Wednesday, December 30, 2009

love you like your brothers

My Dearest Jeremiah,


I felt so inadequate as a mum moments ago. I thought about your brothers and how I have not loved them deeply enough. When the thought of you came to my mind, I began to fear I may not be able to cope. How lack of faith I was!

Tears began to flow down as I felt helpless but crying aloud to Jesus to help me. Coincidentally, I opened the mailbox and received a Christmas card from Baby River who reminded me he is looking forward to see and play with you. His card also reminded me to live each day with meaning, truth and faith. He also affirmed me that I was brave and strong .

I have never thought of myself that way. All I ever wanted to do is to love you like your brothers. But O how little our Love is compared to Our Dear Precious Savior who so willingly given up his life for us, the unworthy sinners.

My dear Jesus, pour out that spirit you have within me as I embrace what is to come without fear. Help me to be a good mum and a loving wife to my beloved husband. I thank you for all the Graces showered on my family and rejoice in your goodness ,mercy and faithfulness. Let me be your instrument of LOVE for my family. I am nothing without you. Only you know my heart and my pain. Help me to Trust you with the Little Faith I have.

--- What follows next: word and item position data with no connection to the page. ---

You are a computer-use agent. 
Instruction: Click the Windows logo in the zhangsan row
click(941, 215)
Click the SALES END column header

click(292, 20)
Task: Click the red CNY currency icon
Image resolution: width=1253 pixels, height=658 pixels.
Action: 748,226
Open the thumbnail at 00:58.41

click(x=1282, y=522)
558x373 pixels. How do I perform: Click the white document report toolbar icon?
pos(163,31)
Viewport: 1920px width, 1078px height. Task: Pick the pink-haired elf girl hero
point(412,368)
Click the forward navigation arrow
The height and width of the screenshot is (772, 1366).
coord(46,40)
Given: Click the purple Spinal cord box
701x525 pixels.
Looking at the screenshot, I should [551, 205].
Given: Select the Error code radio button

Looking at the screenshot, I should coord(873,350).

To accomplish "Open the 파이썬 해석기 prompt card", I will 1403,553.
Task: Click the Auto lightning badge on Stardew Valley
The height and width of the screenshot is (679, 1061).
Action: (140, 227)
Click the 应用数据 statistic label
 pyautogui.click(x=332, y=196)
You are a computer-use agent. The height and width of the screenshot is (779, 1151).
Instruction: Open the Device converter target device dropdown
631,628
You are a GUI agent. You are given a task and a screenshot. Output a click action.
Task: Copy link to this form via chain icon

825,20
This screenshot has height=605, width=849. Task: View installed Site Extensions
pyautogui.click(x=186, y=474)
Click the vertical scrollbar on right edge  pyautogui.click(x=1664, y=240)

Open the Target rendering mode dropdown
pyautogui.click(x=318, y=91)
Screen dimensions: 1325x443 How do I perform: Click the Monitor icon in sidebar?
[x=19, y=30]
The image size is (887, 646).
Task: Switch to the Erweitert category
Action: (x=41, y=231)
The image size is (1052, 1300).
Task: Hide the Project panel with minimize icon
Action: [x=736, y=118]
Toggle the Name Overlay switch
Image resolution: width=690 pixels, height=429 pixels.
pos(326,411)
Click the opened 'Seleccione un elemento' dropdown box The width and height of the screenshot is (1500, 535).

May you grant Jeremiah a life Long and Full to show all how you save!


I rescue all who clings to me , I protect whoever knows my name,

I answer everyone who invokes in me,

I am with them when they are in trouble; I bring them safety and honour.

I give them life long and full,

And show them how I can save.

( Psalm 91:14-16)


I love you and your 2 gaw gaws. You are all made beautifully by Jesus. Super Precious and Super Special.